In March 2017, 18-year old developer Albert Gajšak launched the MAKERbuino, an educational Kickstarter project that let anyone build an 8-bit, Arduino-based gaming console.
The project was a big success, overshooting its funding goal by 10 times. And now, Gajšak has used everything he learned from that experience to launch a more ambitious project: the MAKERphone.
The MAKERphone is again, an Arduino-based, DIY mobile phone which comes disassembled, as a kit. By building the phone yourself, you’ll learn a bit about programming in environments such as Python and Scratch as well as basics of electronics.

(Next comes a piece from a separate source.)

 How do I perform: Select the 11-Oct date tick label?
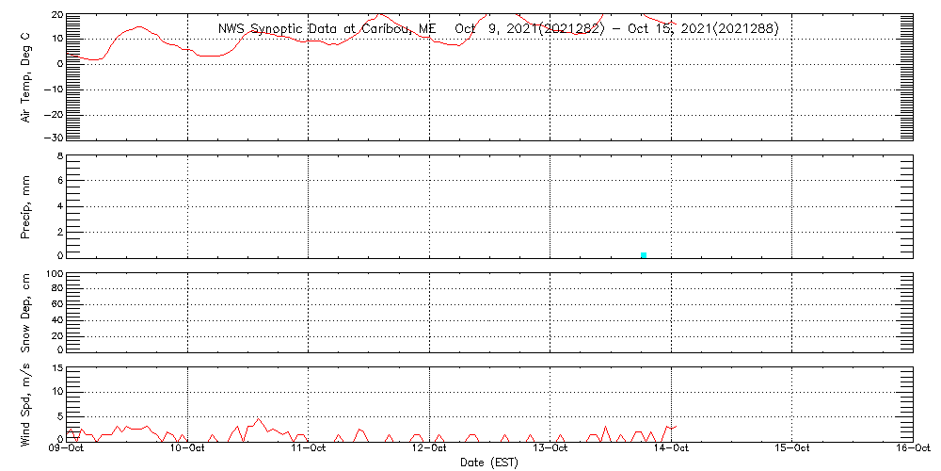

Once assembled and functional, the MAKERphone won’t be a match for your brand-new iPhone XS, but it will be a fully functional mobile phone that will also let you run apps or play games. List of parts includes a circuit board, a GSM module, a dual-core processor, a 128×160 pixel color LCD, antenna and a sound module (complete with a headphone jack, which is something the iPhone XS doesn’t have).
Visually, the MAKERphone is surprisingly cool looking and unmistakably retro. Given the right crowd, pulling it out of your pocket will likely produce some gasps, and I bet it’ll even look cool or at least interesting to non-nerds.
Gajšak, who celebrates his 20th birthday today, the same day the MAKERphone campaign launched, is a young enthusiast who has turned his passion into a startup. I’ve asked him what has changed between his first project and now.
“I still went to school when I launched my first Kickstarter. We didn’t even have a company, we just did the Kickstarter campaign to see where it goes,” he told me via chat.
Compared to his first project, MAKERphone is more sophisticated, more educative, has more lines of code and is prettier, Gajšak told me.
As for his startup, it’s now a “self-sustainable”company with seven employees that actually earns money, which he thinks is quite incredible.
The most important thing he’d learned so far? “It’s about the execution, not the idea.”
The MAKERphone starts at $89, and as is typical of Kickstarter campaigns, you can also invest more to get various perks, including an additional set of tools, a fully assembled phone (though that slightly defeats the point) or bundles of 2 or more MAKERphones at discounted prices.